Text shown:
+===+

3. Bigger than Texas
China is looking ahead and is worried about how it will feed itself. Its food security is under threat as its agriculture faces growing land, water and labour shortages over the next decade, the country's agriculture minister said on Friday. It's solution? - large scale mechanised farming.

"The next five to 10 years are a key period for the development of China's agriculture sector - with production factors like land, water and labour getting tighter," said Han Changfu at a session of the ruling Communist Party congress in Beijing.

"Agricultural production is facing greater risks - natural risks, market risks, security risks - and it is entering a period of high investment, high costs and high prices."

Han said China continued to expect bumper harvests this year despite a global decline in agricultural production. Soaring food demand from an increasingly prosperous population has piled the pressure on China's pastures, but growing rates of urbanization and the encroachment of industrial projects on precious farmland have also added to the problems.

+===+

Stored rows:
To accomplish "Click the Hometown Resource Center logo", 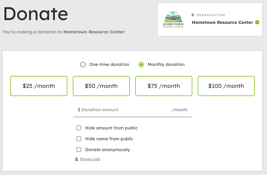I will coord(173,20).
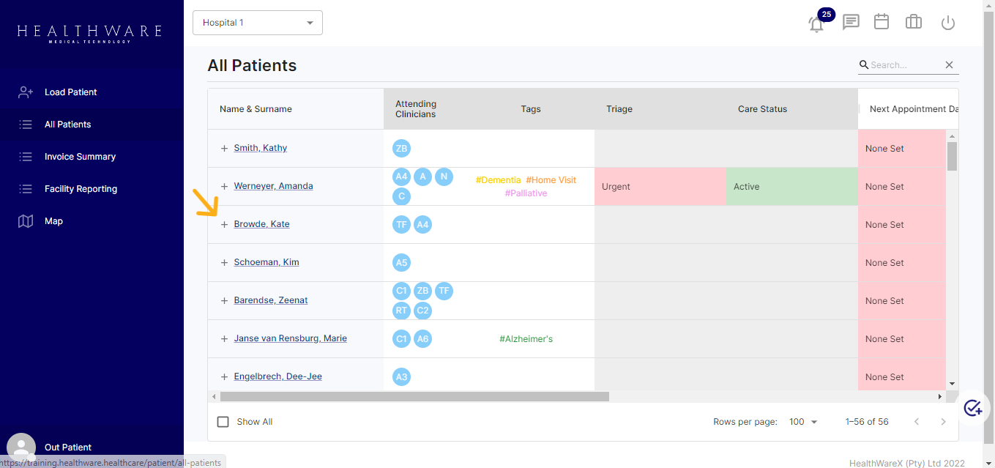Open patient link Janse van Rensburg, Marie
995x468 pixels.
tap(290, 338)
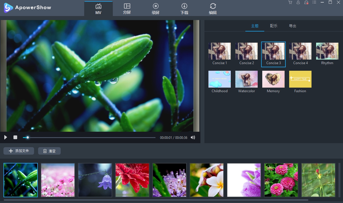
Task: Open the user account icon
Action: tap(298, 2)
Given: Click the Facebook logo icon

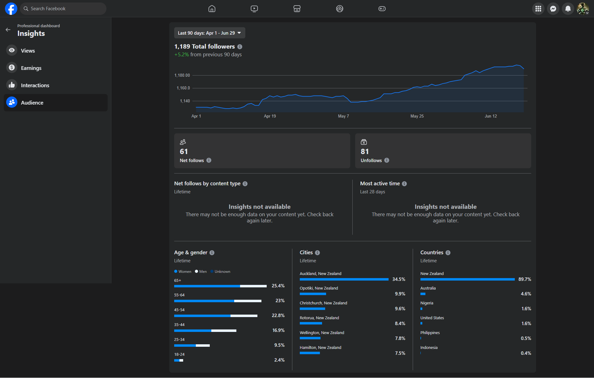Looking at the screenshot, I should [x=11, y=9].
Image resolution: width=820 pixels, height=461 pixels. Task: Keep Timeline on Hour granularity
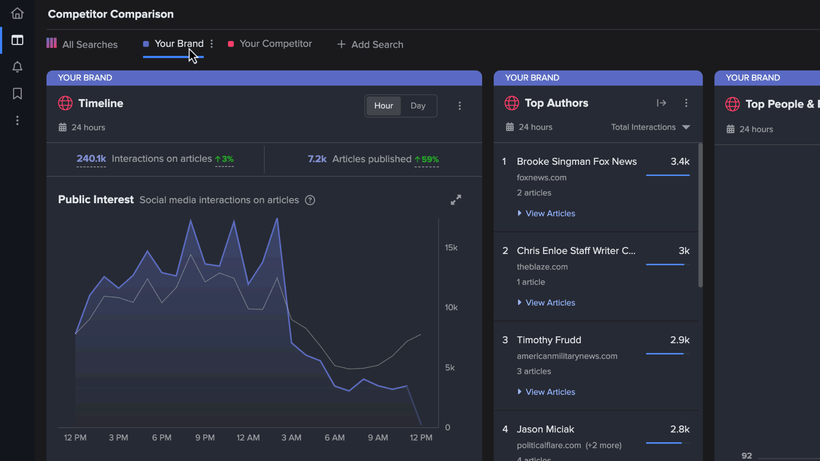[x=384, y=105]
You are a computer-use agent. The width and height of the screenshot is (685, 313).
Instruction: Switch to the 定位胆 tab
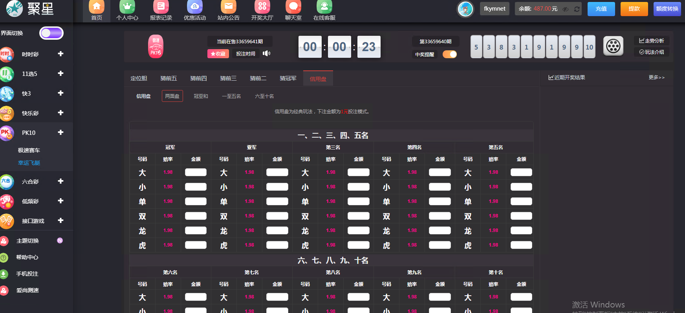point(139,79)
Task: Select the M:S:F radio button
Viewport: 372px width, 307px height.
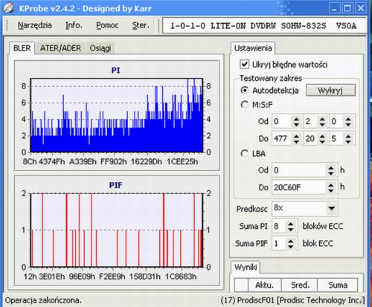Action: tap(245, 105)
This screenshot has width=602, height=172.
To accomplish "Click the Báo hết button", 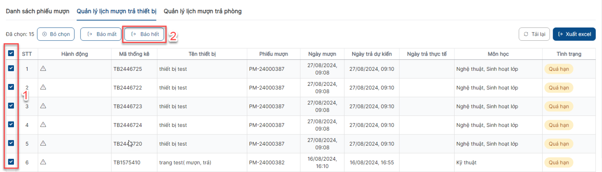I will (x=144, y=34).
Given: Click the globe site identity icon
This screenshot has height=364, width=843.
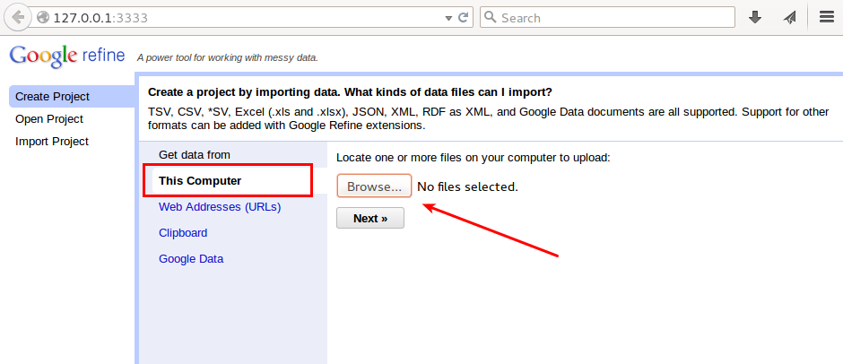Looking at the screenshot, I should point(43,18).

+===+

Tasks for this exercise:
(1) Answer from the text about China's agriculture:
(a) What solution to the food security problem does the text name?
(b) Where did Han Changfu speak?
(c) What did Han say China still expected this year?
(2) Carry on the text about China's agriculture from its last sentence.
The items have no connection to the text about China's agriculture.

In response:
(1)
(a) Large scale mechanised farming.
(b) At a session of the ruling Communist Party congress in Beijing.
(c) Bumper harvests, despite a global decline in agricultural production.

(2)
Han said China would continue to press for the aggregation and mechanization of the farms in order to stave off the problems caused by decreasing acreage and the declining rural workforce. "Beijing will breed a new type of agricultural player and develop large-scale mechanized farming," he said.

4. We have have to learn the difference between propulsion and weapons
The current Aussie submarine fleet, built at home, has proven to be a disaster and an embarrassment. While their adversaries can stay hidden for months, the Ocker boats can stay down just 2 to 3 days. Now some opposition politicians want to debate converting their sub fleet to nuclear. That will undoubtedly strain AU:NZ relations if we get a Labour/Green government and they get a Coalition goverment. Could be fun.

Top Coalition leaders want to open the debate over the purchase of nuclear submarines to replace the navy’s diesel fleet, a huge step up in Australia’s military capability in response to China’s plan to become a major maritime power in the Pacific Ocean.

Senior Coalition frontbenchers told The Weekend Financial Review that acquiring or leasing Virginia-class nuclear submarines equipped with conventional weapons, such as cruise missiles, would be supported by the Obama Administration.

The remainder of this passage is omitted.